Task directions:
Whatever lies between the line with "You are a computer-use agent." and the end of the data, both included, must be copied exactly and without pictures.

Supplied entries:
▼▼▼

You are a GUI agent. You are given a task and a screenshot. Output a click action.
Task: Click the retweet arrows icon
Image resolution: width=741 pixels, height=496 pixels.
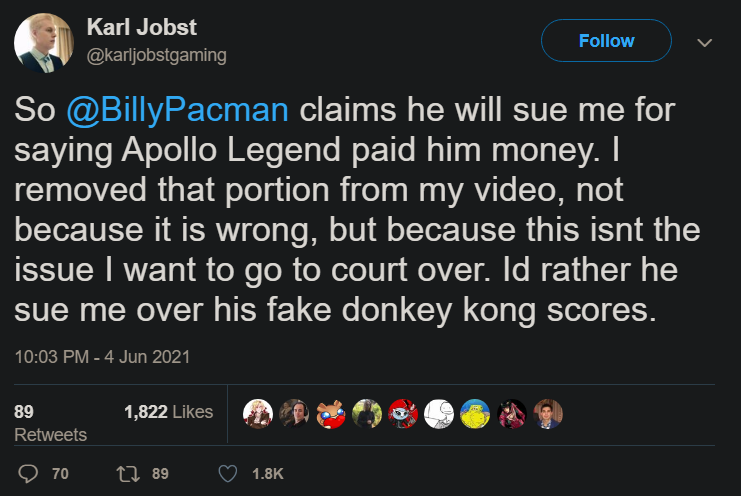click(x=127, y=473)
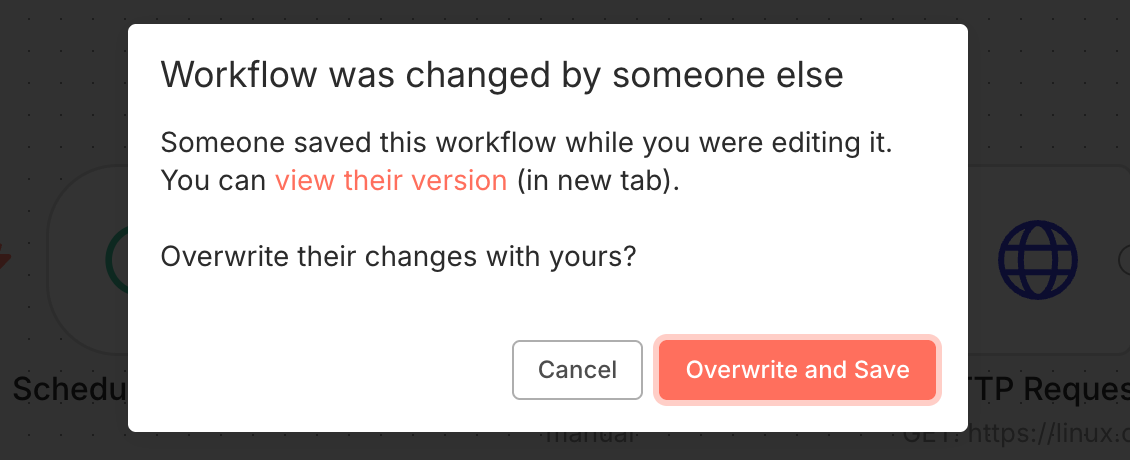Click the "Overwrite their changes with yours?" question
The image size is (1130, 460).
tap(398, 256)
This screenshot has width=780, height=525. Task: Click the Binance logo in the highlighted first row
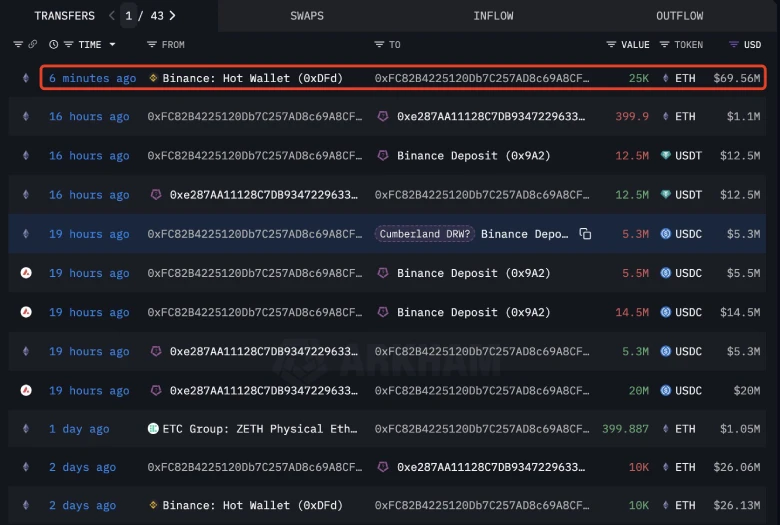(x=153, y=78)
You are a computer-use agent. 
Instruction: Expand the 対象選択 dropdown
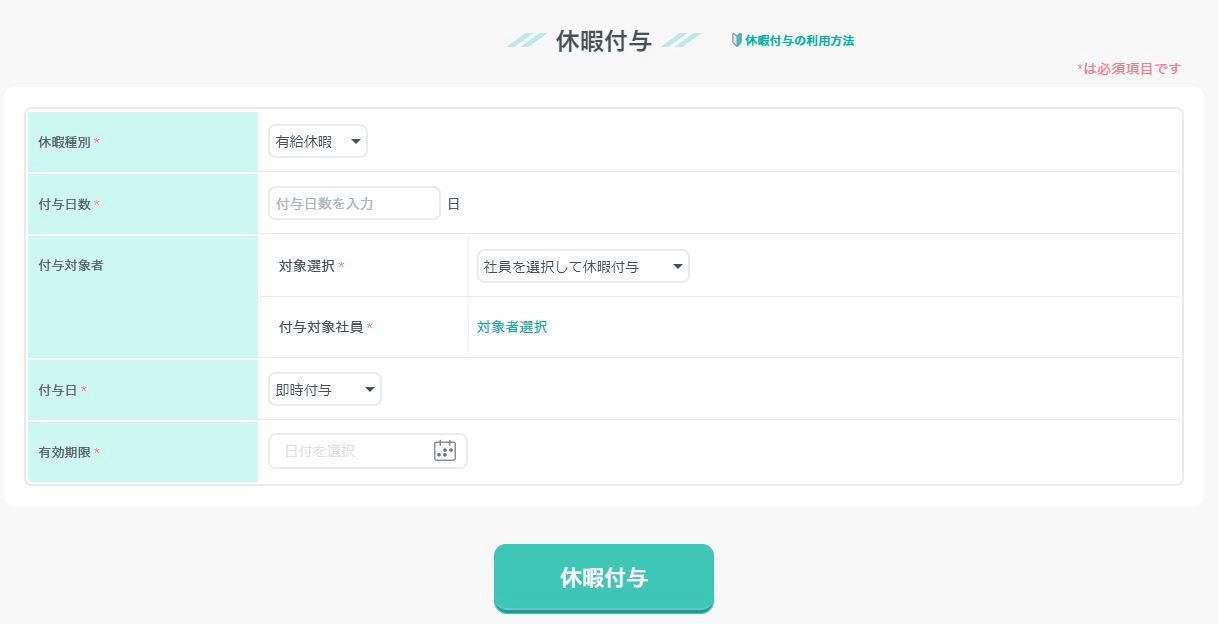(x=583, y=266)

▲▲▲

Written response:
You are a computer-use agent. 
Instruction: Expand the 対象選択 dropdown
(x=583, y=266)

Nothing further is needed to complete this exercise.